◆ **Brontekst**
------------------------------------

Op 9 december 2003 stelde de gemeenteraad van 's-Hertogenbosch de 'Nota Parkeernormen, inclusief een methode voor het berekenen van het aantal parkeerplaatsen met behulp van de parkeerbalans' vast. Het doel van deze rapportage is het ontwikkelen van eenduidige parkeernormen die in de gehele gemeente toegepast kunnen worden, waarbij evenwicht wordt gezocht tussen enerzijds de vraag naar parkeerplaatsen en anderzijds de kwaliteit van de openbare ruimte. Dit evenwicht kan berekend worden met behulp van de parkeerbalans.

In paragraaf 4.3 is uiteengezet hoe de parkeerbalans voor dit bestemmingplan is opgemaakt.

Hoofdstuk 4 Planbeschrijving

4.1 Functionele Invulling

Omdat de gemeente 's-Hertogenbosch het pand Geldersedam 29-34 wil invullen met woningen, wil ze de huidige bestemming verruimen met een woonfunctie. Met deze verruiming kan leegstand van het monument worden voorkomen. Het pand is zo groot dat minimaal zeven woningen mogelijk zijn met een minimale grootte van 50 m2, grofweg de oppervlakte van één leslokaal. Bij de openbare inschrijving waren van belang: woningdifferentiatie; de verscheidenheid in woningen (in grootte en in aantal kamers); de bewonersdifferentiatie (de verscheidenheid in grootte van de huishoudens); het aantal starters op de koopwoningenmarkt; het aantal woningen. Met het project 'School voor Gevorderden' worden tien appartementen gecreëerd voor 50-plussers.

In de eerste plaats maakt dit bestemmingsplan de functie wonen en in het bijzonder het project 'School voor Gevorderden' mogelijk. Verder blijven de functies mogelijk die al in bestemmingsplan De Muntel - De Vliert waren toegestaan: maatschappelijke voorzieningen en wonen in gemeenschap. Omdat de standaardregeling voor een aan huis verbonden beroep en bedrijf mogelijk onvoldoende ruimte biedt voor een atelier en dergelijke wordt ook lichte bedrijvigheid toegestaan die direct aanpandig aan woningen mogelijk is, tot maximaal 100 m². Alle gekozen functies (wonen, maatschappelijke voorzieningen, wonen in gemeenschap, bedrijven in categorie A) zijn passend in de bestaande woonomgeving.

------------------------------------

◆ **Gegevens voor analyse**
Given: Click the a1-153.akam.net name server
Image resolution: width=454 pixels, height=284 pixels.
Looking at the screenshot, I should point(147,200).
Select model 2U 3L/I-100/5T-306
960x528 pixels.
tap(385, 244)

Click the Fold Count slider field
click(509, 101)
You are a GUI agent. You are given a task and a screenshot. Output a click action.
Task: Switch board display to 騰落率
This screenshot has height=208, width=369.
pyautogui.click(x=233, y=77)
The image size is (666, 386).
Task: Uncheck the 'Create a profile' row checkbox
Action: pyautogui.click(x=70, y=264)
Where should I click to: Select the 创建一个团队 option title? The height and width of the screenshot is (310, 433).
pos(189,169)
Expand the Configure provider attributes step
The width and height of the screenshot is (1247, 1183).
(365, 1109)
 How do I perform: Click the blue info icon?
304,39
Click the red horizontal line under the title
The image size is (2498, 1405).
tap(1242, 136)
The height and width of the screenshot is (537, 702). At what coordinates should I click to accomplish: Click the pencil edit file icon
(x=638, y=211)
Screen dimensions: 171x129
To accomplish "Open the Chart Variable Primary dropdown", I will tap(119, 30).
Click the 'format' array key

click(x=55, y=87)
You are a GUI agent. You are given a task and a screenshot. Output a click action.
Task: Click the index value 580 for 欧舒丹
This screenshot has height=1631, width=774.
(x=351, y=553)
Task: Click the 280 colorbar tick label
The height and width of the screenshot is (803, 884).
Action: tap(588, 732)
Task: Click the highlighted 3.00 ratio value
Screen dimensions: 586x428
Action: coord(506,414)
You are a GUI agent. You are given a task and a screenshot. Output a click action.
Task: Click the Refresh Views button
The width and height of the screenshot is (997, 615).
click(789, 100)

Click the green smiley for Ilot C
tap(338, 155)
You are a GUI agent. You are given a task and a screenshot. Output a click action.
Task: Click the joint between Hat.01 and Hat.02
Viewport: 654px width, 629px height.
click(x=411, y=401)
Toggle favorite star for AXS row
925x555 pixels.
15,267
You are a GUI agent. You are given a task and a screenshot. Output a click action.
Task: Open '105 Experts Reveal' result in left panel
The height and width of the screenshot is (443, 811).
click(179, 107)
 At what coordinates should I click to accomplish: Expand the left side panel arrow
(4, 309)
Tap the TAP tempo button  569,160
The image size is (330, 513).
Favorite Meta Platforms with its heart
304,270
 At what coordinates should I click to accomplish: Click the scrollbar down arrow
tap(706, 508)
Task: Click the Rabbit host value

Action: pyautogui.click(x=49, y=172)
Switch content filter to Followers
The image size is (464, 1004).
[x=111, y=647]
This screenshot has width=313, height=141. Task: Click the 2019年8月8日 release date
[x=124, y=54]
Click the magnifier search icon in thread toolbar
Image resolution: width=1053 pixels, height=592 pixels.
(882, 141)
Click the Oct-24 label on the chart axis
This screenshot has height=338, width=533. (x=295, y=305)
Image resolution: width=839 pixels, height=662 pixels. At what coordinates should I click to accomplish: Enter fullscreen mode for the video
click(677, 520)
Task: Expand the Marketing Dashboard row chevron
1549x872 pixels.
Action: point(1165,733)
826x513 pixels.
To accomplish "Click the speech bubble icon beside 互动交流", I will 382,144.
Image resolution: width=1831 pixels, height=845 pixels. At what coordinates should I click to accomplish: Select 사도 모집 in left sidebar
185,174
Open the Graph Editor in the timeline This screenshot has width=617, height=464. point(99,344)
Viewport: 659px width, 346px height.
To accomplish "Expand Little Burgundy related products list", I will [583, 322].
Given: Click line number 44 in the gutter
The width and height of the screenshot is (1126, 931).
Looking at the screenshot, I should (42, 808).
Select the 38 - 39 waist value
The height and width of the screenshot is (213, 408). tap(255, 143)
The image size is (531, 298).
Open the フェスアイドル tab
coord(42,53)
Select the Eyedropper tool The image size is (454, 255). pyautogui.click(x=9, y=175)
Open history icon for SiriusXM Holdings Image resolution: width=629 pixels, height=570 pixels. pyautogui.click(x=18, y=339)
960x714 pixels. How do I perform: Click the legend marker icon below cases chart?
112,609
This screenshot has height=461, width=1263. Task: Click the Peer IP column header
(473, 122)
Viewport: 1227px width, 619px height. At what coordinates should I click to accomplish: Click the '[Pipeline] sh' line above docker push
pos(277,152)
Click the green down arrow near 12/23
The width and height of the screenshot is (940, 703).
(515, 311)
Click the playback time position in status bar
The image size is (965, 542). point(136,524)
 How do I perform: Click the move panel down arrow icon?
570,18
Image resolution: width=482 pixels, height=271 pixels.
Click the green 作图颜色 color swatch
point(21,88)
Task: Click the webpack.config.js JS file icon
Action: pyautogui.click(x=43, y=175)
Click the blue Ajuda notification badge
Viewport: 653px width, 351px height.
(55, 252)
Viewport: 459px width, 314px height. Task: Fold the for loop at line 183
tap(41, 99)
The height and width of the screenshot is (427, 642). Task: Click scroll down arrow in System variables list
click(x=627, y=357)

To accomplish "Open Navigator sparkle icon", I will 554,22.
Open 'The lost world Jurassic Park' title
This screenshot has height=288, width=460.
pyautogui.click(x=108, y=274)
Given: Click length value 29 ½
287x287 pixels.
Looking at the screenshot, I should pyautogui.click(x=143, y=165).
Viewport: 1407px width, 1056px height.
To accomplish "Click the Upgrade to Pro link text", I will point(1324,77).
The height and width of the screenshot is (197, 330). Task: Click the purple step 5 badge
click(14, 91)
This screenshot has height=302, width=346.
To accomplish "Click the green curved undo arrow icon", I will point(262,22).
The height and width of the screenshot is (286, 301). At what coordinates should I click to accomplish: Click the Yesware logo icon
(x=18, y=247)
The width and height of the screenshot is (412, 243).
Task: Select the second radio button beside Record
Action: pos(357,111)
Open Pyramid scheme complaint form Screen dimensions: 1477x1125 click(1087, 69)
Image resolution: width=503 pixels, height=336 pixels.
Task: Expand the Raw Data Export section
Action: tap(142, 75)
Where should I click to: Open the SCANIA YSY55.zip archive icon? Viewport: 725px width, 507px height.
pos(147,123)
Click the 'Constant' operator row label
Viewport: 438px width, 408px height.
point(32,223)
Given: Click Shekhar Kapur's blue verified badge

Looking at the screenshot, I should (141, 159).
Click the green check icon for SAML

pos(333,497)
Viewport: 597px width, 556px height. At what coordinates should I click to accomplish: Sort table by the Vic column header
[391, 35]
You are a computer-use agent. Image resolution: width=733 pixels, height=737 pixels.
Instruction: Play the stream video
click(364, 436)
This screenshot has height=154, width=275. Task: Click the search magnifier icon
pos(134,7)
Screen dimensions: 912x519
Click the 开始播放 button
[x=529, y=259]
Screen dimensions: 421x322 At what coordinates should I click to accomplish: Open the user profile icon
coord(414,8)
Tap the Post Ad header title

------------------------------------

◆ **Werkopdracht A**
Zet de alinea die begint met "In de eerste plaats maakt dit bestemmingsplan" uit de tekst over het bestemmingsplan voor Geldersedam 29-34 om in een opsomming, met behoud van de belangrijkste feiten.
◆ **Werkopdracht B**
Schrijf de tekst over het bestemmingsplan voor Geldersedam 29-34 verder, aansluitend op de laatste zin.

◆ **Antwoord A**
- Het bestemmingsplan maakt in de eerste plaats wonen mogelijk, in het bijzonder het project 'School voor Gevorderden'.
- De functies die al in bestemmingsplan De Muntel - De Vliert waren toegestaan, blijven mogelijk: maatschappelijke voorzieningen en wonen in gemeenschap.
- De standaardregeling voor een aan huis verbonden beroep en bedrijf biedt mogelijk te weinig ruimte voor een atelier en dergelijke. Daarom is ook lichte bedrijvigheid toegestaan die direct aanpandig aan woningen mogelijk is, tot maximaal 100 m².
- Alle gekozen functies passen in de bestaande woonomgeving: wonen, maatschappelijke voorzieningen, wonen in gemeenschap en bedrijven in categorie A.

◆ **Antwoord B**
4.2 Ruimtelijke Invulling

Bij de openbare inschrijving hechtte de gemeente 's-Hertogenbosch aan aandacht voor de monumentale en cultuurhistorische waarden van zowel het interieur als het exterieur. De gemeente woog de wijze mee waarop de inschrijvers de gevels, de inwendige structuur, de beeldbepalende / historische elementen behouden, terugbrengen en/of inpassen. Het ging om de wijze van omgang met het karakteristiek van het pand, zoals de interne structuur van het gebouw; de wijze waarop toevoegingen aan het gebouw worden gedaan, zoals balkons en liften; de mate van gemeenschappelijkheid, bij de invulling van het gebouw en op het perceel; het materiaalgebruik, zoals bijvoorbeeld keramische dakpannen. Tenslotte had de gemeente 's-Hertogenbosch ook een voorkeur voor een plan dat het niet-monumentale deel van het pand beschouwt als ware het een monument en kende ze daaraan punten toe.

Dit bestemmingsplan leidt ten aanzien van de hoofdbebouwing niet tot een andere stedenbouwkundige invulling. De bouwvlakken blijven hetzelfde. Wel zijn op de verbeelding in de bouwvlakken de juiste goot- en bouwhoogte van het hoofdgebouw en het poortgebouwtje aangegeven, omdat deze in bestemmingsplan 'De Muntel-De Vliert' niet conform de bestaande situatie waren bepaald. Paragraaf 4.3 gaat nader in op de invulling van het binnenterrein, de oude speelplaats.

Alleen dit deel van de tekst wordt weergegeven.